::: DATA SECTION
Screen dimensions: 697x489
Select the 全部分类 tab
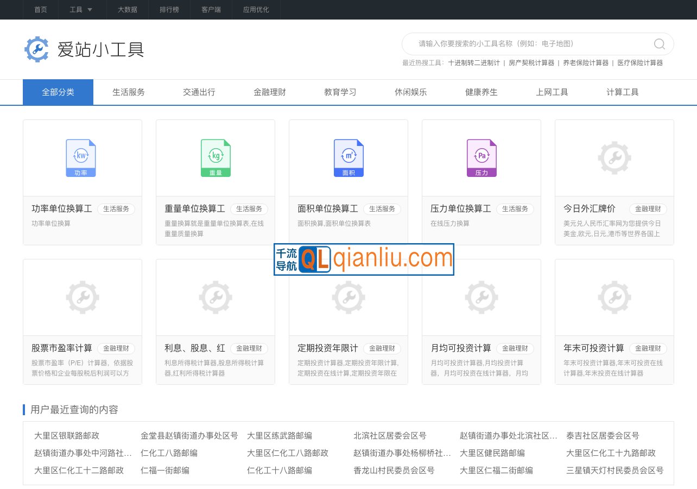(x=58, y=92)
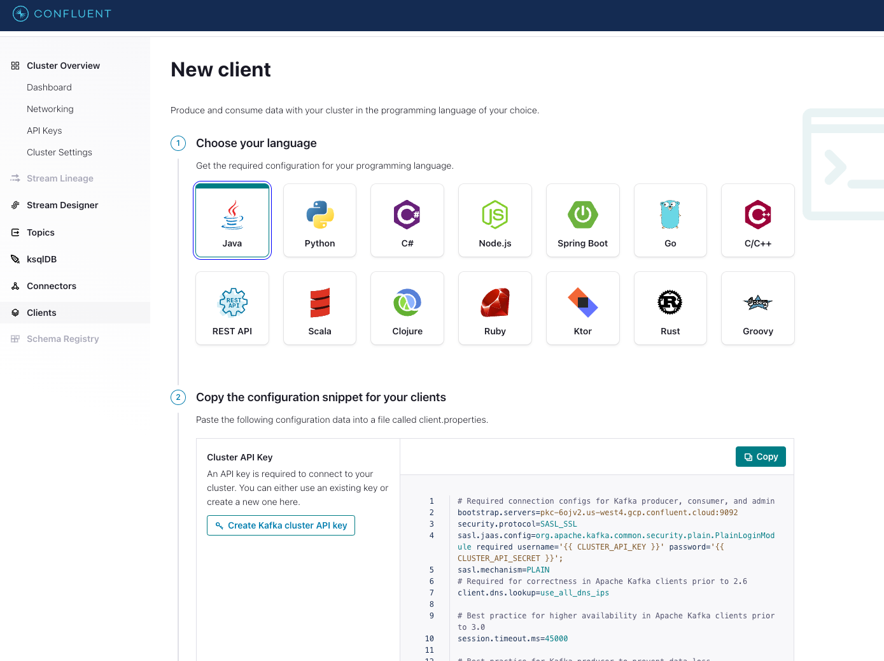Select the Rust language icon
This screenshot has height=661, width=884.
tap(670, 302)
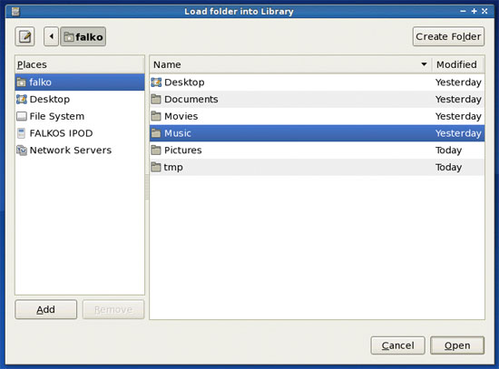Open Network Servers icon in Places

22,151
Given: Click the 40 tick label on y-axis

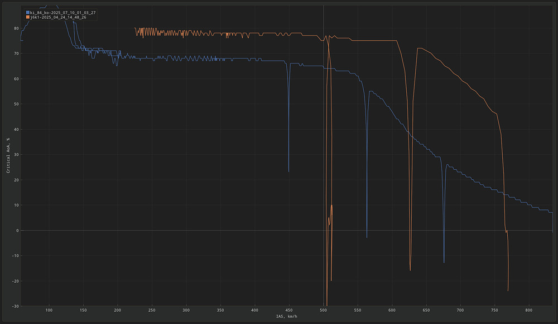Looking at the screenshot, I should pyautogui.click(x=16, y=130).
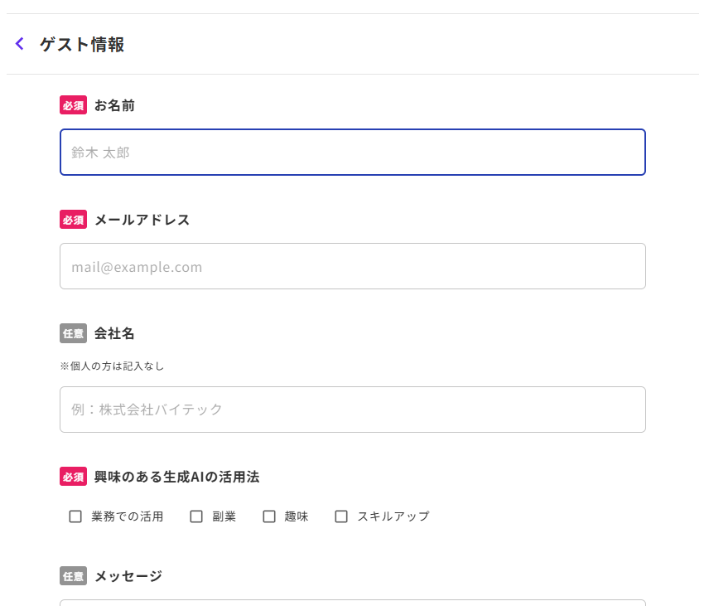
Task: Click the 会社名 company input field
Action: click(x=352, y=410)
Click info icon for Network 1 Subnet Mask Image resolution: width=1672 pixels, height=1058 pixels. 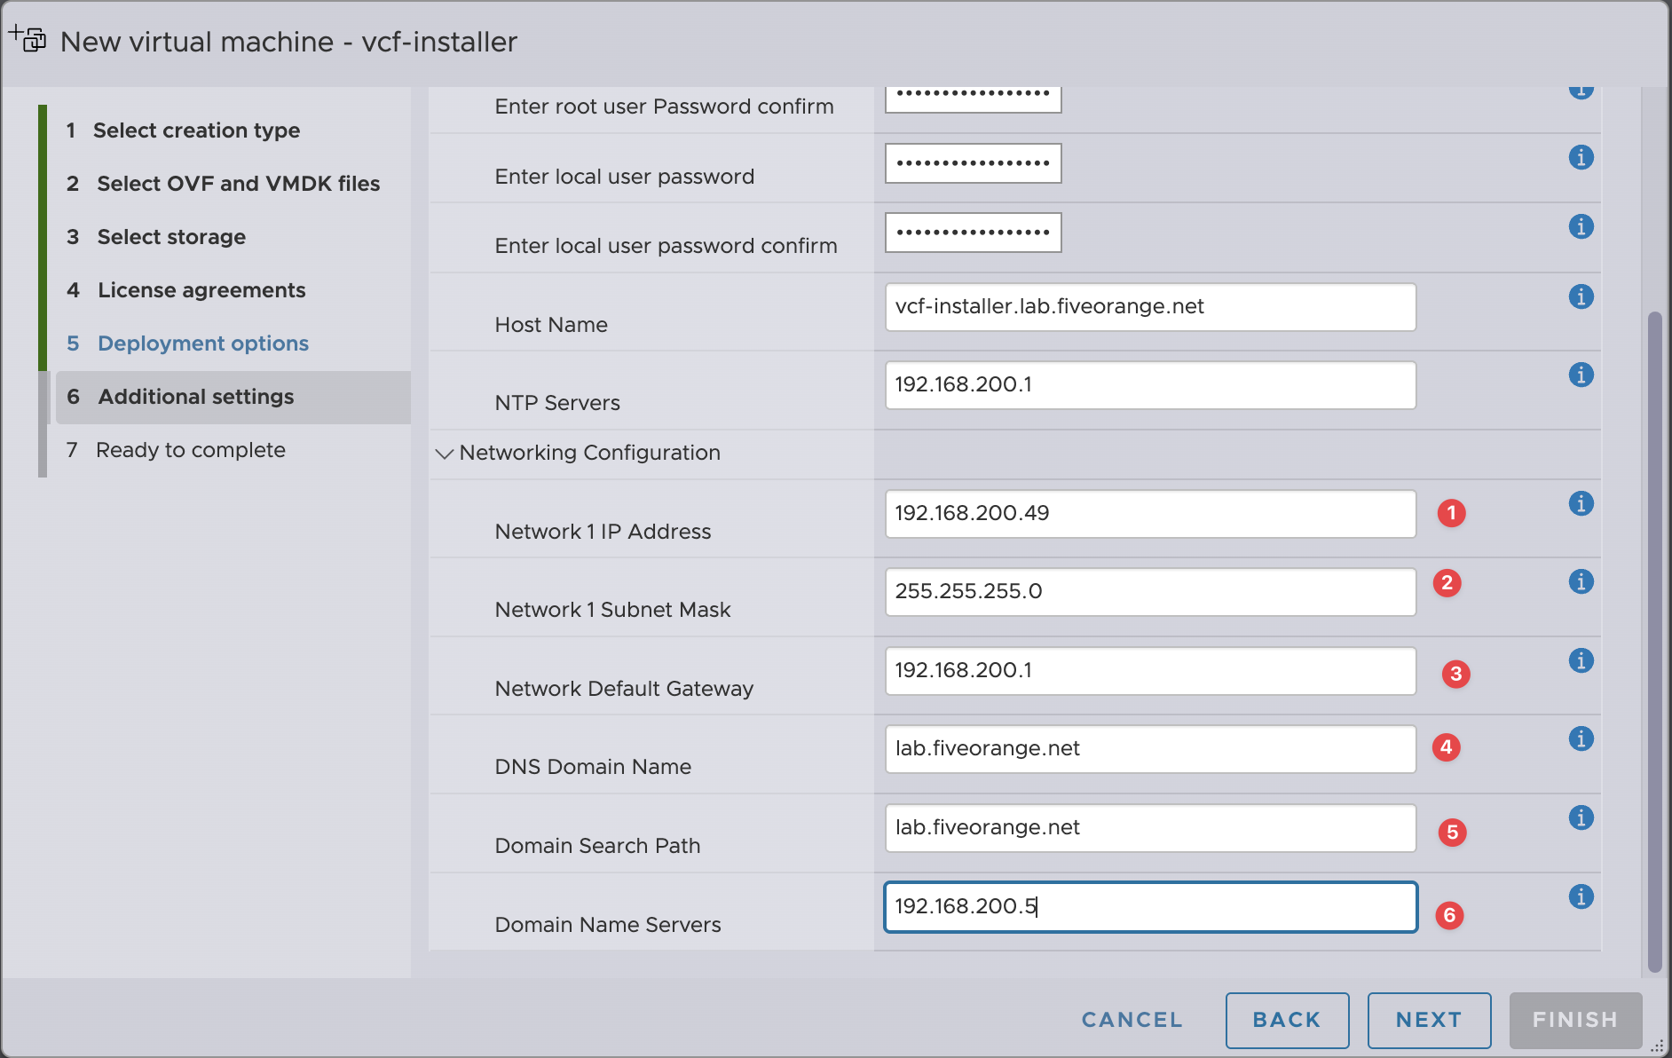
::::::
Produce an exact copy of the lines from the line containing "Select the 全部分类 tab" through the last line of the records, with no pictures and no other text.

Select the 全部分类 tab
(x=58, y=92)
Select the Rust language icon
This screenshot has height=661, width=884.
tap(670, 302)
Open Network Servers icon in Places

22,151
Given: Click the 40 tick label on y-axis

Looking at the screenshot, I should pyautogui.click(x=16, y=130).
Task: Click the 会社名 company input field
Action: click(x=352, y=410)
Click info icon for Network 1 Subnet Mask Image resolution: width=1672 pixels, height=1058 pixels. 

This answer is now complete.